The district court did not find that an objective, reasonable officer would have suspected that Poehler’s windshield was cracked to a vision-limiting or obstructing extent. It found only that "[Officer] Giese observed a vehicle traveling westbound with a cracked windshield." The district court made no specific factual finding about the crack’s location or its size, severity, shape or other characteristics, which might have allowed us to consider de novo whether a reasonable officer might suspect that the windshield was cracked to such an extent. Nor would the evidence have supported a more descriptive finding. The officer testified only that he saw a car traveling "westbound on 11th Avenue" moving past him when he observed that the car "had a cracked windshield." We therefore know nothing about the crack except that it was a crack. This is not enough to validate a stop.
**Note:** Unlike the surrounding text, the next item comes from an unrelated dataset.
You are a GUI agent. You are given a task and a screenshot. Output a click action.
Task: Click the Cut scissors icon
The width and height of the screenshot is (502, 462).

The state argues that an officer must be allowed to stop a driver without reasonable suspicion that the windshield crack obstructs the driver’s vision because it would otherwise be "impossible" for the officer to investigate and determine whether the crack obstructs the driver’s vision. This is a diluting perspective on Fourth Amendment law, and we reject it. The state’s constitutional power to search or seize a person does not rest on the state’s showing that, without its warrantless intrusion into the person’s privacy or liberty, the state would have a really hard time finding evidence to convict the person of a crime. It is usually difficult and sometimes nearly impossible to effectively investigate certain crimes, but there is no only-police-intrusion-makes-the-investigation-possible exception to the reasonableness requirement. We can suppose that it is similarly "impossible" for an officer to determine the extent to which a person’s body contains alcohol without a stop and investigation, but, as the state has acknowledged, the Constitution demands more than knowledge of drinking to justify a stop.
It is true, as the state points out from our unpublished opinion in State v. Oliveros , No. A10-1173, 2011 WL 1833057, at *4 (Minn. App. May 16, 2011), that we previously implied that an officer may stop a car without reason to suspect that a windshield crack is extensive enough to obstruct the driver’s vision. We said that it would be "impossible for an officer behind the wheel to put himself into the approaching car’s traffic sight and then look straight ahead through the cracked windshield to see whether ‘impairment’ can be observed." But that case included a description of the crack as "large" and visible even from behind the defendant’s car. Oliveros , 2011 WL 1833057, at *3. More important, our unpublished opinions are not precedential. Minn. Stat. § 480A.08, subd. 3(c) (2018). And although unpublished opinions may be cited for persuasive reasoning, Donnelly Bros. Const. Co. v. State Auto Prop. & Cas. Ins. Co. , 759 N.W.2d 651, 659 (Minn. App. 2009), the otherwise-impossible-to-investigate justification for the stop in Oliveros is not persuasive. To the extent Oliveros reasoned that an officer may premise a stop on the difficulty or even impossibility of the state’s finding evidence of a crime without the stop, we renounce the reasoning.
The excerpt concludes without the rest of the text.